A simple HTTP to MQTT bridge, for publishing messages.
The image contains a webserver and exposes port 5000 by default. To start the container type:
$ docker run -d -p 5000:5000 heleon19/http-mqtt-bridge
By default the http-mqtt-bridge
will listen on port 5000 and connect to the localhost MQTT Broker.
Well, the image does not contain a local MQTT broker. Set the following environment variables accordingly to determine your MQTT broker.
- MQTT_HOST: Set this value to the URL to your MQTT broker, eg. mqtts://example.com
- MQTT_PORT: Set this value to the port to your MQTT broker, eg. 1883 (optional).
- MQTT_USERNAME: Set to your username for authentication on your MQTT broker.
- MQTT_PASSWORD: Set to your password accordingly to your username for authentication.
- MQTT_CLIENT_ID: Set your client ID (optional).

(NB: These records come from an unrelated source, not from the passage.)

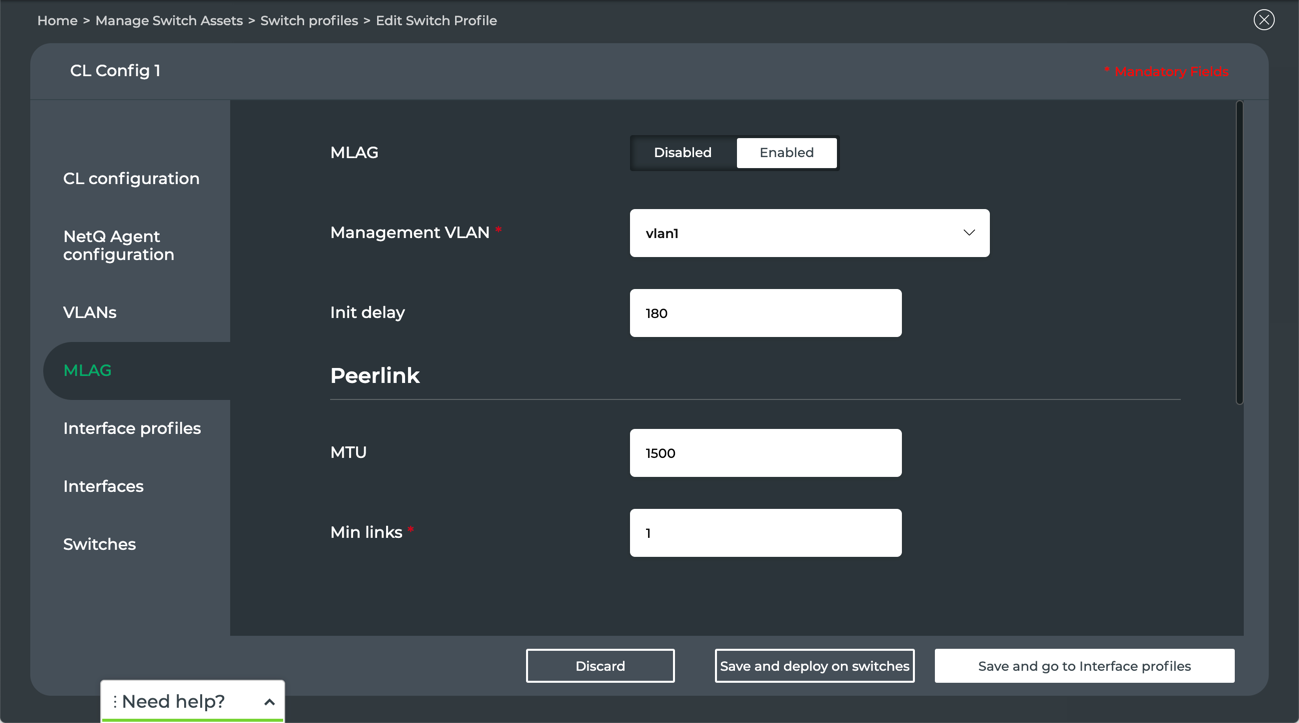Select the MLAG sidebar item
This screenshot has width=1299, height=723.
coord(88,371)
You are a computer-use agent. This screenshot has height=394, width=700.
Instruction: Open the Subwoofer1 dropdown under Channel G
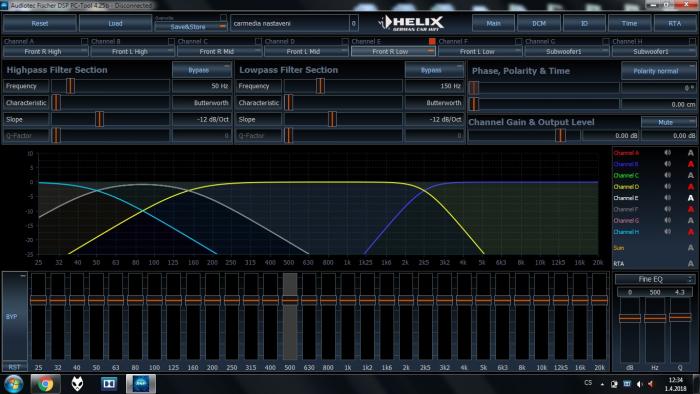click(567, 52)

- HTTP_PORT: Set this value to change default HTTP port of 5000 (optional).
docker run -d \
-p 5000:5000 \
-e MQTT_HOST=mqtt://<mqtt-host> \
-e MQTT_USERNAME=<username> \
-e MQTT_PASSWORD=<password> \
heleon19/http-mqtt-bridge
Setup and run the docker image ;-) .
You can use GET or POST requests, paramters can be passed as body or query.

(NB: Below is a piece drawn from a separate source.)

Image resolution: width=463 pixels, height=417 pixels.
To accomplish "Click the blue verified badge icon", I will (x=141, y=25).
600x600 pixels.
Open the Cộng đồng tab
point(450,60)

- topic: Topic of the message.
- message: The message you want to send.
- qos: Quality of Service, default 0 (optional).
- retain: Send message as retain, default false (optional).
Example:
http://<ip-http-mqtt-bridge>:5000/publish?topic=myTopic&message=myMessage
This idea goes back to petkov's HTTP to MQTT bridge based on Node JS. Thank you very much for this simple and reliable piece of code! I just modified it!